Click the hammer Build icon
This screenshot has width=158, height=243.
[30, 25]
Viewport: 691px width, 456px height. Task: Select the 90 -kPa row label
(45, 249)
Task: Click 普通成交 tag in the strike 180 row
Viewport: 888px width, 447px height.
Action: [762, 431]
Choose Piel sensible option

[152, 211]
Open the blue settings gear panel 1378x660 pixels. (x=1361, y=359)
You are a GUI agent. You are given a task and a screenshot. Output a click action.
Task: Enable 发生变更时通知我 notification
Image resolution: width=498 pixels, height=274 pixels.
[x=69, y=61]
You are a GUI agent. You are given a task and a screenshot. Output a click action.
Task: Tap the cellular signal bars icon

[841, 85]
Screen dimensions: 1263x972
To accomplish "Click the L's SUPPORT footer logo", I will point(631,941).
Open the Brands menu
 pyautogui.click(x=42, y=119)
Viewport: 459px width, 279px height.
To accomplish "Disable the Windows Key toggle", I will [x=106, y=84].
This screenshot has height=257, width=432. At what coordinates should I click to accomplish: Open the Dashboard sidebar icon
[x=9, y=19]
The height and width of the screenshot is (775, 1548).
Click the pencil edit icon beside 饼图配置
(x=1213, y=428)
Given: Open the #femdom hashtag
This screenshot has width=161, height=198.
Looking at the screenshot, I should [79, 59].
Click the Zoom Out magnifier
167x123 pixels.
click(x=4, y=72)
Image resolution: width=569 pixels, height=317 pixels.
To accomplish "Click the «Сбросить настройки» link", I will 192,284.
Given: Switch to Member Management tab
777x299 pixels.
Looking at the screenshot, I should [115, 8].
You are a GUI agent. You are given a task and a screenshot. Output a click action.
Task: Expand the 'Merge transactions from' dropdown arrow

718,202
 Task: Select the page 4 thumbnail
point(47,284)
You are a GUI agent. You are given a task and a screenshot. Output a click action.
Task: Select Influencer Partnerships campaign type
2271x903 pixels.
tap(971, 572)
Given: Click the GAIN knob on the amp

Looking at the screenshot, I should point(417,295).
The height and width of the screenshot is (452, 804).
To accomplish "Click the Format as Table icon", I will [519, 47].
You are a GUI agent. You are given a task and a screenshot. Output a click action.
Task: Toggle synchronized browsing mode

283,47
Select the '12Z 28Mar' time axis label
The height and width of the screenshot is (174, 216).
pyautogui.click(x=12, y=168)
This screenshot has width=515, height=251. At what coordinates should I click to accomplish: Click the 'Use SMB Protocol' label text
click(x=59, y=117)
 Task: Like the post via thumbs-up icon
· · · · ·
| TASK DETAILS |
Only the lines that contain the string "will" are to be copied from the records.

| ANSWER TO THE PROBLEM |
To accomplish "Click the L's SUPPORT footer logo", I will point(631,941).
To accomplish "Disable the Windows Key toggle", I will [x=106, y=84].
To accomplish "Click the «Сбросить настройки» link", I will 192,284.
To accomplish "Click the Format as Table icon", I will [519, 47].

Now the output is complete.